**DATA FOR THIS TASK**:

- Opening Delimiter -

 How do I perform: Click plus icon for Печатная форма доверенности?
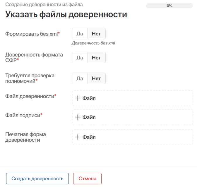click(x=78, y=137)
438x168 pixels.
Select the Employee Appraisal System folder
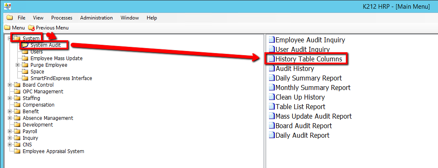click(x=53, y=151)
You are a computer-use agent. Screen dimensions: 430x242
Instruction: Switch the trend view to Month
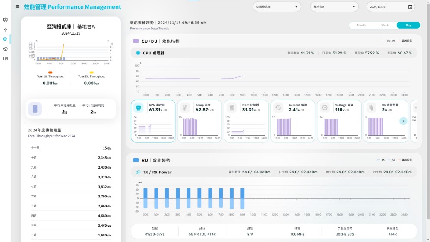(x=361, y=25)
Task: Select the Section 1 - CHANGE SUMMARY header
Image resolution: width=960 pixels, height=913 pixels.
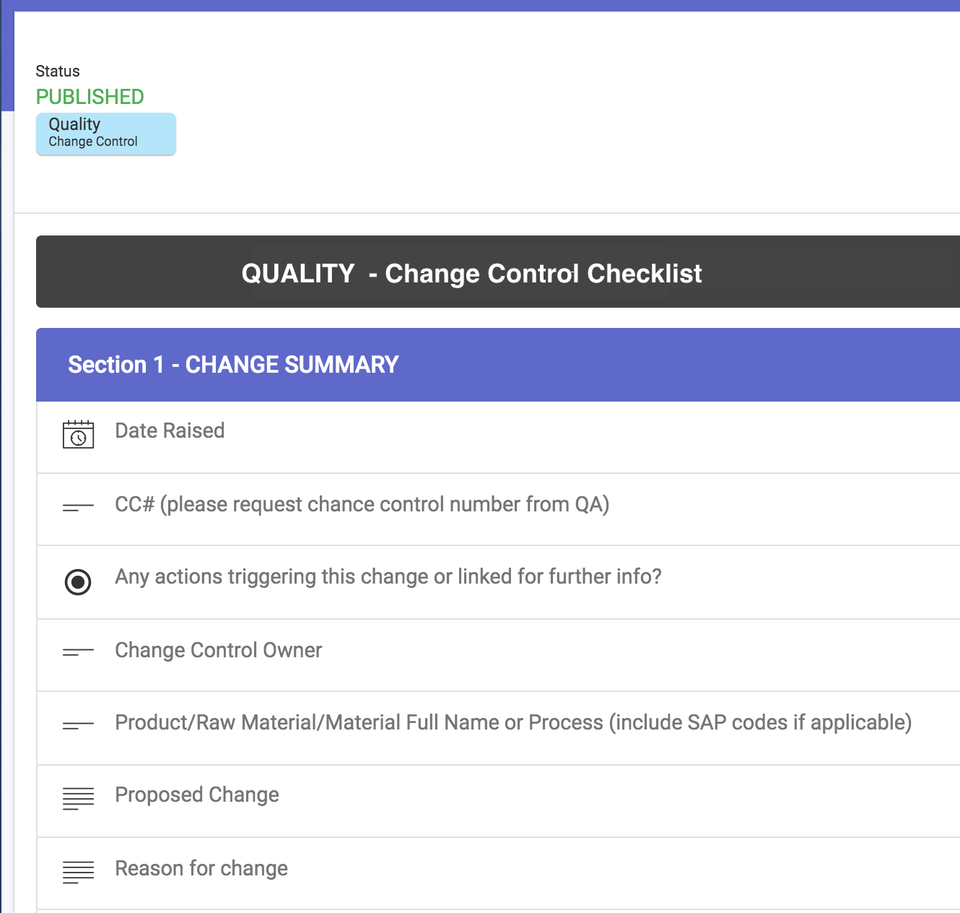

- Closing Delimiter -
- Opening Delimiter -

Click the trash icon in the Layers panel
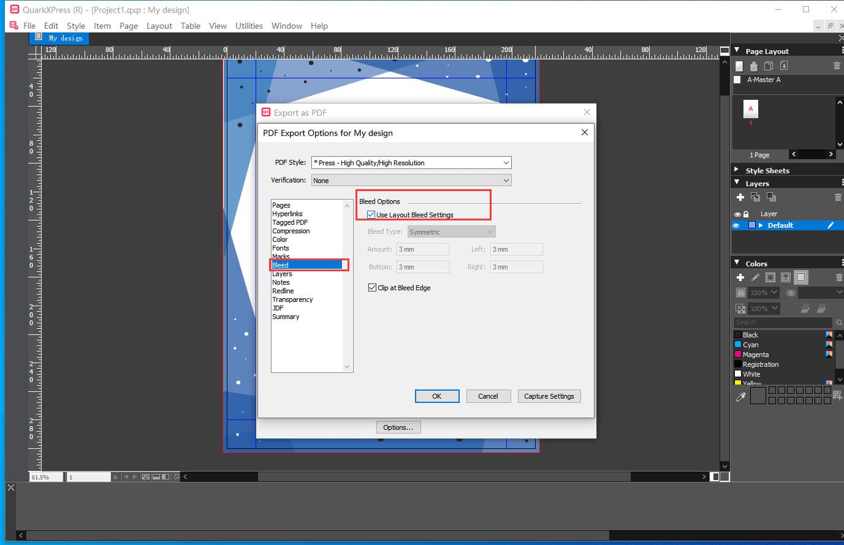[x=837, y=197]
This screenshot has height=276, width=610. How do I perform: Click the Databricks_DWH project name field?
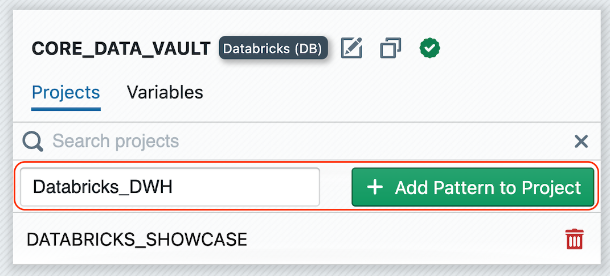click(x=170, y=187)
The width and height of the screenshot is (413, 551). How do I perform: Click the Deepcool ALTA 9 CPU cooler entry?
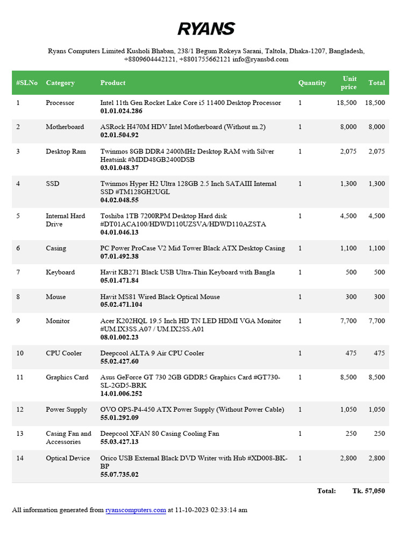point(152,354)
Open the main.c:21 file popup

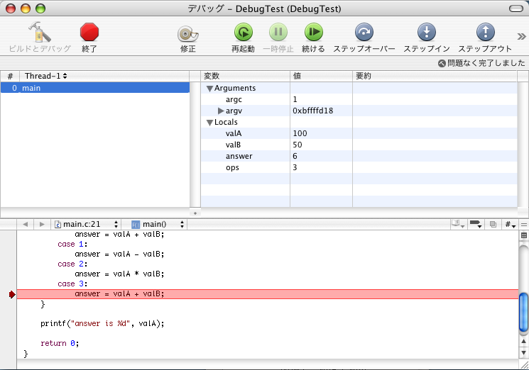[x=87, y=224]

- Closing Delimiter -

Pictures do not belong in the answer. Return the lines above starting at the one with "You are a computer-use" and ending at the one with "Image resolution: width=960", both kept, exactly.

You are a computer-use agent. Screen dimensions: 430x242
Instruction: Switch the trend view to Month
(x=361, y=25)
Task: Select the Section 1 - CHANGE SUMMARY header
Image resolution: width=960 pixels, height=913 pixels.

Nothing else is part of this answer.